The artist notes on her work about depicting the Maasai woman’s stages of life: the girl, the juvenile woman, and the elderly. In Gundle’s words, she so beautifully comments, “I enjoy the interplay of faces, ornaments and clothes. Faces are maps of life that do not hide a person’s history, but chart past events and important happenings. Their faces echo the vast arid spaces that have formed them – yet their bright cloths and jewellery seem to push the aridity away. They are clothed in a dignified boldness in the face of their fragile existence.”

Gundle works in large scale to embody her concepts, the drawings are larger than life-size, allowing for a personal and immediate correlation with these seemingly spiritual figures. This spiritual facet is made even more evident by their omnipresence in the space they reside in. The drawings are presented as hangings, as they are as much concerned with boundaries as with space: the spaces between layers and the shapes propose the interlocking of individual lives within the Maasai community. Gundle aims to build up an emotional and physical geography of the Maasai women by utilising the nature of the mixed media.

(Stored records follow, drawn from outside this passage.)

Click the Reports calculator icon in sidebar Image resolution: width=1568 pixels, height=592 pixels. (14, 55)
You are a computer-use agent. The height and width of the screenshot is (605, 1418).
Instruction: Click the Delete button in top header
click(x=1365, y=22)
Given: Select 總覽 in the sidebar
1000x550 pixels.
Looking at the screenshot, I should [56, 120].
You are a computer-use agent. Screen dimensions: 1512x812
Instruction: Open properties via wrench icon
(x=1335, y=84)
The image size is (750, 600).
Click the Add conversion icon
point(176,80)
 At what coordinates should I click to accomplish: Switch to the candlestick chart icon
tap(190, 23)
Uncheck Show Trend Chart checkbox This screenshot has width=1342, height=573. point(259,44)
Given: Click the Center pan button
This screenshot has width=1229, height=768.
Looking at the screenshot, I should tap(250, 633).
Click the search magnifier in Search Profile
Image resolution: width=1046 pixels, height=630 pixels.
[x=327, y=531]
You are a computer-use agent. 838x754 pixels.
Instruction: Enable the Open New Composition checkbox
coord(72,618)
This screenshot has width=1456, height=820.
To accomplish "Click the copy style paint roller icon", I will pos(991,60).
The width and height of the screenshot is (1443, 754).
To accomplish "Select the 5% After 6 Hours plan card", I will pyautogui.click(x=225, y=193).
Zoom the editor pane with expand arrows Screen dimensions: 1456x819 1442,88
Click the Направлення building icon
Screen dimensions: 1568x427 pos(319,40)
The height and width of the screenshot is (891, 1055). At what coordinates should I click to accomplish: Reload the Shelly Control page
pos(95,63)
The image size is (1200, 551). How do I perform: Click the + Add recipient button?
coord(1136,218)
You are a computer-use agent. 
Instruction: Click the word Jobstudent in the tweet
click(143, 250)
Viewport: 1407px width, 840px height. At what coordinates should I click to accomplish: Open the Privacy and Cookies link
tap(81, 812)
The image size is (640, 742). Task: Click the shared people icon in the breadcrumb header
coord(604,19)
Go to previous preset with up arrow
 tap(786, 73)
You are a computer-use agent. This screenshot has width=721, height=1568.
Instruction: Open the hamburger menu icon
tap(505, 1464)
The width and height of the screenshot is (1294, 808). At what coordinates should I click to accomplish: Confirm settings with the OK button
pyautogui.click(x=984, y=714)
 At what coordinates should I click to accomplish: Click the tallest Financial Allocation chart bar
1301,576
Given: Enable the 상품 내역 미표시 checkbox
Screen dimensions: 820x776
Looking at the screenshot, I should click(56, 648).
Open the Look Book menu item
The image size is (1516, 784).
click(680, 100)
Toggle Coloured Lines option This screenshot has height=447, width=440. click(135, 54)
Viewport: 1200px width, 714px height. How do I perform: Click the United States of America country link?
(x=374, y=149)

The background sheets which she works on are created from are hand-made Japanese paper, onto which screen-printed patterns of pieces of her grandmother’s lace are applied. The Victorian lace represents beauty, femininity, and fragility. Overlaid onto this background is the architectural film onto which the individual Maasai women are drawn. The Mylar’s translucency allows for the background lace to be seen through the figure adding to the ethereal delicateness of the piece. Gundle gives a percentage of the sales of work back to the communities with whom she is inspired by and has developed a relationship with, this goes towards community projects such as schools and medical care.